### [ACTIVITY]
For the entries below, count the lines containing "computer" and give only that number.

### [SUPPLIED MATERIAL]
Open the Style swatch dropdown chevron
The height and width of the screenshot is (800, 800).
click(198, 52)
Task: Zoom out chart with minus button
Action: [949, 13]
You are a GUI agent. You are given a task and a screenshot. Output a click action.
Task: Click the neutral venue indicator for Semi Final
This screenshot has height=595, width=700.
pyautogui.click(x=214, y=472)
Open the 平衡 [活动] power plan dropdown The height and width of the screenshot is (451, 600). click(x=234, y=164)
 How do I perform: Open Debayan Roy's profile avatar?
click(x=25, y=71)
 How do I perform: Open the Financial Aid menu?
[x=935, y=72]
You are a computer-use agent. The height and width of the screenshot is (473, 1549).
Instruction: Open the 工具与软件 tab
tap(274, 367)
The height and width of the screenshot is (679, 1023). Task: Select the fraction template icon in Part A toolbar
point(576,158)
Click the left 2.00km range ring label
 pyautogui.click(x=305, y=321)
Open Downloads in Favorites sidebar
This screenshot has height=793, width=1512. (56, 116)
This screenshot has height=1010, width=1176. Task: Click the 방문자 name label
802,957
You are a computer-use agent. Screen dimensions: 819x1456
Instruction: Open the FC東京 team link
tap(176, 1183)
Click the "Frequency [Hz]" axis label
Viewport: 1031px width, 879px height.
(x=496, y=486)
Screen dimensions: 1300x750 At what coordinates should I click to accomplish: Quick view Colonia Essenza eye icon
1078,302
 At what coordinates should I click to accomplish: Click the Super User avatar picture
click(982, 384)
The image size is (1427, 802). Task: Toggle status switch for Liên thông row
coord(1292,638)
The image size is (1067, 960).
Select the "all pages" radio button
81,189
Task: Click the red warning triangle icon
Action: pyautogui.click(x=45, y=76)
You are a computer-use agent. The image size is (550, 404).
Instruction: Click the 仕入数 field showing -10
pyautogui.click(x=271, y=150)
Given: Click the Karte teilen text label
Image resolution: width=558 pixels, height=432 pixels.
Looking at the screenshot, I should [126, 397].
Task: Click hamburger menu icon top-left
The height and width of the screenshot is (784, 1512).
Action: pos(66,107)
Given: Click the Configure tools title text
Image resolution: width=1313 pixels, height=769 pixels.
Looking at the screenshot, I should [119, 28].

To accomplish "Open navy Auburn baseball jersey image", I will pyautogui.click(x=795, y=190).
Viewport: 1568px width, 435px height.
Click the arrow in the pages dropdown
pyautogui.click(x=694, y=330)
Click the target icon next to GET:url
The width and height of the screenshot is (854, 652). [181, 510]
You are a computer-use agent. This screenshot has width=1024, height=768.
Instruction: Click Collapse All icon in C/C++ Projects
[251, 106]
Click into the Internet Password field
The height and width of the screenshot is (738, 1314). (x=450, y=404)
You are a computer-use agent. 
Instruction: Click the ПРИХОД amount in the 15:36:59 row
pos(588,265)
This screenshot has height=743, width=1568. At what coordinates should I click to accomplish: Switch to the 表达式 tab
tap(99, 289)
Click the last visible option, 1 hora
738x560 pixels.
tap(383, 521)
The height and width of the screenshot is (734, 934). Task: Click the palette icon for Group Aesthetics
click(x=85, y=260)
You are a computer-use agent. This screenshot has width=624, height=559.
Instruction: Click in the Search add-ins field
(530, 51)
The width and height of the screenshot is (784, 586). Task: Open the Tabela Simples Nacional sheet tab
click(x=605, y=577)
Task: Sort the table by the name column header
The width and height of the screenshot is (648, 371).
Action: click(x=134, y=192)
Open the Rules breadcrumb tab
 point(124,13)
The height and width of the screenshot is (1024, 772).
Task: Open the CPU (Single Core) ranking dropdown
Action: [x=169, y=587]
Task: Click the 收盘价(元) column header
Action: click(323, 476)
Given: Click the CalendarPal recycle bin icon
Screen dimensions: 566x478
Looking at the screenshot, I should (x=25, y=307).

### [OUTPUT BELOW]
6